I recently read the short story I Have No Mouth, and I Must Scream by Harlan Ellison. It was a horrifying read, of which I will not soon forget. But, as I turned the pages of this gruesome tale, which is clearly meant to be read late at night to others, whispering around a chattering campfire, I pondered on another question. Could I experience this work of fiction in a different way?
The story, about the last five people remaining of the human race who are tortured as an AI’s playthings, is told entirely from the perspective of one of these characters, Ted. When reading this text, I decided to read all thirteen pages aloud, giving me the ability to embody Ted, as together we navigated this nightmarish recollection of a life at the whim of a cruel machine. I turned the text into a performance, racing through tense sections and slowing almost to a halt for somber moments. Towards the end I became hysterical, as Ted did, my voice almost breaking out into a pitiful laugh. After finishing the last sentence, I fought the urge to scream, and I remained in character to finish off the harrowing ordeal. Truly, this was the most spine-chilling way of experiencing this piece.
Doing this exercise made me consider the question of, “is there a best way to tell or experience every story?” The answer, of course, being yes. You cannot watch a horror film in the light of day to get the full effect, and watching a sitcom is generally more fun when others are watching, laughing at the same jokes as you.

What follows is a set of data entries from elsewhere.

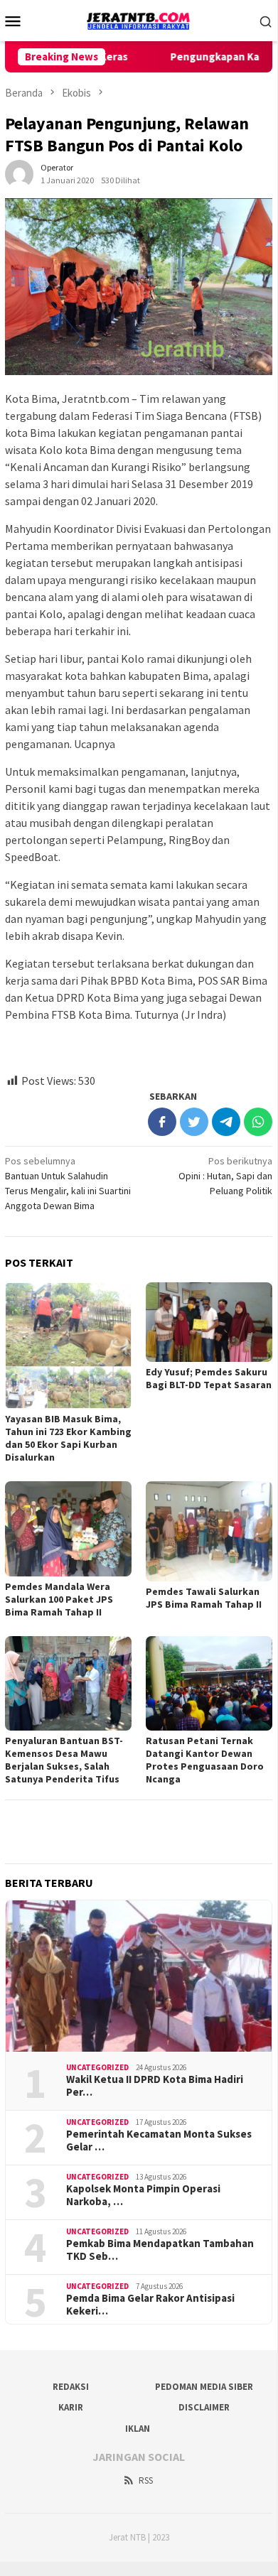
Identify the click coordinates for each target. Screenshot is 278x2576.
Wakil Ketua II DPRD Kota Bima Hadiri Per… (154, 2086)
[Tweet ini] (194, 1122)
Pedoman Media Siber (204, 2387)
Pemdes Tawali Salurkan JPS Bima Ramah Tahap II (204, 1598)
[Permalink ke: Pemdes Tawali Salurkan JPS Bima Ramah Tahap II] (209, 1531)
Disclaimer (204, 2407)
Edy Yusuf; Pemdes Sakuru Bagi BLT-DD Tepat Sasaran (209, 1378)
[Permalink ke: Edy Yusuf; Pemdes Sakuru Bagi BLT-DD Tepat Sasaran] (209, 1321)
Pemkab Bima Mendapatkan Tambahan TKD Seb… (160, 2250)
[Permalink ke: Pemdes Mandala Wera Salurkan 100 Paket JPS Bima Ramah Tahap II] (68, 1528)
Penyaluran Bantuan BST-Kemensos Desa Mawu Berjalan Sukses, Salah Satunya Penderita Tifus (64, 1759)
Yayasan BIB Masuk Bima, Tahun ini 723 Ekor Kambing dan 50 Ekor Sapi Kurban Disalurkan (68, 1437)
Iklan (137, 2429)
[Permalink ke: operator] (19, 172)
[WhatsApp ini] (258, 1122)
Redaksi (71, 2387)
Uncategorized (97, 2067)
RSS (146, 2480)
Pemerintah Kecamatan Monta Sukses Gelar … (159, 2140)
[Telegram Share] (226, 1122)
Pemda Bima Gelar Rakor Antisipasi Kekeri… (150, 2304)
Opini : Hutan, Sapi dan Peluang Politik (225, 1175)
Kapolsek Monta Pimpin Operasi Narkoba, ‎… (143, 2195)
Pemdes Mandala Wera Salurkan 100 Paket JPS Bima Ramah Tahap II (59, 1599)
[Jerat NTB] (138, 19)
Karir (70, 2407)
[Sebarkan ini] (162, 1122)
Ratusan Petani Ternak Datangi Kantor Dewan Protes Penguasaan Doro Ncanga (205, 1759)
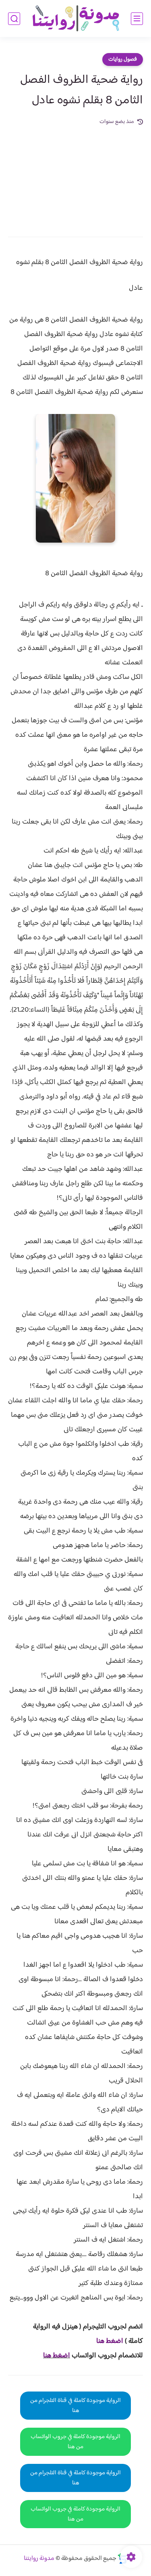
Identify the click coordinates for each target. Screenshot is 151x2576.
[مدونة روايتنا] (75, 18)
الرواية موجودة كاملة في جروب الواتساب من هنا (75, 2442)
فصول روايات (122, 59)
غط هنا (105, 2341)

As a viewer, reader or even player, there are always things that you can do to heighten the story for yourself.
However, on the flipside it is important for the storyteller to consider how they can best tell their tale. They should not only consider the best dialogue to use, the best actors to play their characters or the perfect background music to accompany the piece. They must first ask what the best medium for this story is. Should a film be a film? Or would it make a better stage-play, a better novel or even radio-play? A tv show? A graphic novel? An animated short? There are countless options, which makes the process of choosing a medium all the more daunting. Yet, it is one of the most important choices a creator can make.
Whenever I think about this, I always return to The War of the Worlds, and its many versions. Most people have seen, or at least heard of, the film starring Tom Cruise, and most know of the original book by H. G. Wells. Yet fewer have heard of the studio album by Jeff Wayne, which brings heart-pounding music to accompany the touching and powerful narration. There is nothing quite like putting on Jeff Wayne’s record, closing your eyes and visualising the horror of mankind’s destruction to ominous synthesizers melodically bombarding your ears. Even fewer have heard of the radio plays by Orson Welles, so convincing that when initially broadcast, some truly believed aliens were invading Earth.
When designing games, it is important for designers to think about which of the many game mediums will best support the experience intended for the player. Some games lend themselves to be played in VR or AR, whilst others would only work on a tabletop, with voices competing across the board. All too often do games lean towards mediums that do not fit the experience, just to add in the latest new craze in games design. For example, a gripping narrative may be bundled with an overbearingly big open world, simply because open worlds sell. Fortunately, designers are beginning to understand the benefits of each medium and are utilising them to support their games. VR games are able to immerse players immediately, supporting a more personal, and in some cases more scary, story. Whereas, a board game fosters group play, particularly competitiveness, better than most video games.
Therefore, I ask that when you watch your next film, read your next novel or play your next game, you ask yourself if you are experiencing this story in the best way possible.